Sexta, 27 de abril de 2018
Especialistas apontam aumento da violência e das desigualdades como as principais consequências da Emenda Constitucional 95.
“A falta de investimento em políticas públicas já fez retornar 11% da população que tinha saído da pobreza extrema para essa situação”
Do MPF
Foto: Cleia Viana/Câmara dos Deputados
“O maior desafio que nós enfrentamos na área de direitos humanos, sem dúvida alguma, é a Emenda Constitucional 95”, destacou a procuradora federal dos Direitos do Cidadão, Deborah Duprat, em audiência pública realizada na Câmara dos Deputados na última quarta-feira (25). Promovida pela Comissão de Direitos Humanos e Minorias (CDHM), o evento contou com a participação de representantes da sociedade civil, movimentos sociais e agentes públicos para subsidiar a elaboração de um plano de trabalho da Comissão.

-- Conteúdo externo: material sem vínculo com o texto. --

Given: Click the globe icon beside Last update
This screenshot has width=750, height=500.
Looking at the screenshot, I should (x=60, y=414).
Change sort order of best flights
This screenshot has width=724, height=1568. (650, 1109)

A procuradora lembrou que a Constituição Federal de 1988 foi o primeiro documento político do Brasil a inaugurar um regime de direitos, visando combater o quadro de exclusão por meio do reconhecimento de novos sujeitos, como indígenas, quilombolas, grupos tradicionais, trabalhadores rurais, população LGBT e pessoas com deficiência, entre outros, estratégia que exigiu robusto investimento no orçamento público para a promoção da igualdade e da não-discriminação.

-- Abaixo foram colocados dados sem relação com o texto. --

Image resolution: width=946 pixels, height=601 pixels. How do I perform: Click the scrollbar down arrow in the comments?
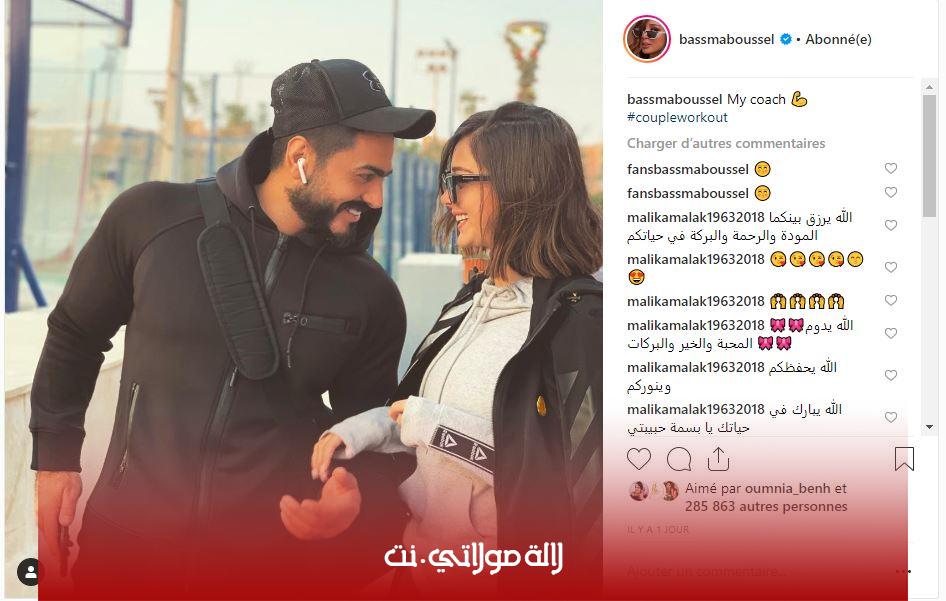[x=929, y=427]
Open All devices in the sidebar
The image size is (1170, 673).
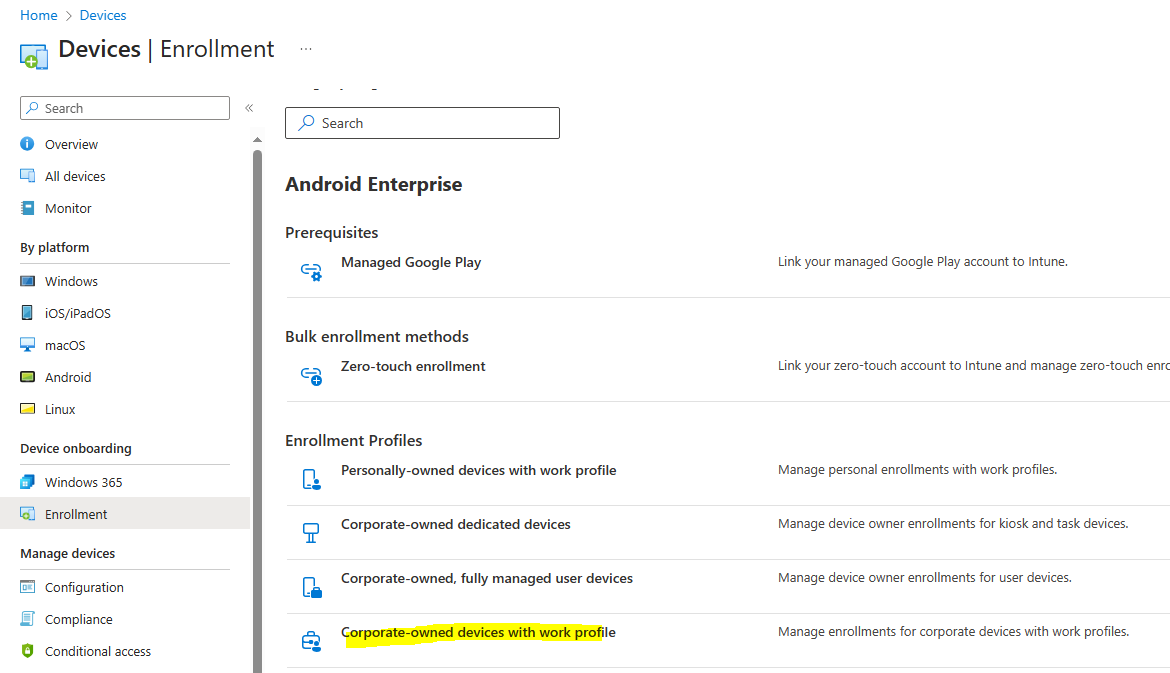(x=72, y=176)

“A Emenda Constitucional 95 acaba com tudo isso. E acaba pelos próximos 20 anos porque bloqueia um investimento que teria que crescer. Ela faz isso contra todas as orientações de órgãos nacionais e internacionais de direitos humanos”, frisou Deborah Duprat ao citar experiências semelhantes nos Estados Unidos e na Europa que se mostraram ineficazes ao desenvolvimento ao mesmo tempo em que ampliaram as desigualdades e a pobreza de suas populações. “O Brasil adotou essa política sem consulta, sem participação social e sem transparência. E esses são os primeiros requisitos para implementar uma política dessa magnitude”, denunciou a procuradora criticando o longo período de duração da Emenda.
Darci Frigo, representante da Plataforma de Direitos Humanos (Dhesca Brasil), também fez críticas em relação às políticas de austeridade. Para ele, o atual cenário de ataque à democracia impõe a necessidade de articulação das diversas instituições para impedir o avanço do Estado de exceção. “A Emenda Constitucional 95 é um instrumento de violação de direitos humanos em massa”, alertou Frigo.
Os participantes do encontro destacaram que as políticas econômica e fiscal adotadas pelo Estado brasileiro têm implicações mais profundas. A onda de violência (no campo e na cidade), a criminalização dos movimento sociais, o cerceamento da liberdade de manifestação, a desestruturação de políticas afirmativas, o racismo institucional, a intolerância religiosa, o encarceramento em massa e a estigmatização de grupos vulnerabilizados foram apresentadas como as consequências mais visíveis da Emenda Constitucional 95. Nesse sentido, além de reforçar o enfrentamento à violência, que também atenta diretamente contra a vida de defensores de direitos humanos, Deborah Duprat sinalizou a importância do fortalecimento de conselhos, fóruns, conferências e demais espaços de participação social, que têm sofrido esvaziamentos. “Decisões importantes sobre a maneira como queremos viver e a maneira como queremos vivemos coletivamente não estão sendo tomadas”, finalizou a procuradora.
Retrocessos – De acordo com os participantes do debate, as medidas adotadas pelo governo beneficiam a parcela mais rica da população em detrimento de grupos que, historicamente, foram negligenciados pela falta de tutela do Estado. Segundo informações apresentadas por Darci Frigo, cerca de 44% do Produto Interno Bruto (PIB) é gasto com o pagamento de juros de dívidas, ao passo que, em 2016, apenas 3,7% do montante foi direcionado para a educação; 3,9% para a saúde; 0,33% para a segurança pública; e 0,09% para reforma agrária, agricultura familiar e políticas para o campo. “A falta de investimento em políticas públicas já fez retornar 11% da população que tinha saído da pobreza extrema para essa situação”, lamentou Deborah Duprat ao dizer que o compromisso assumido pelo Brasil em implementar os Objetivos de Desenvolvimento Sustentável (ODS) fica severamente comprometido diante atual quadro de recessão.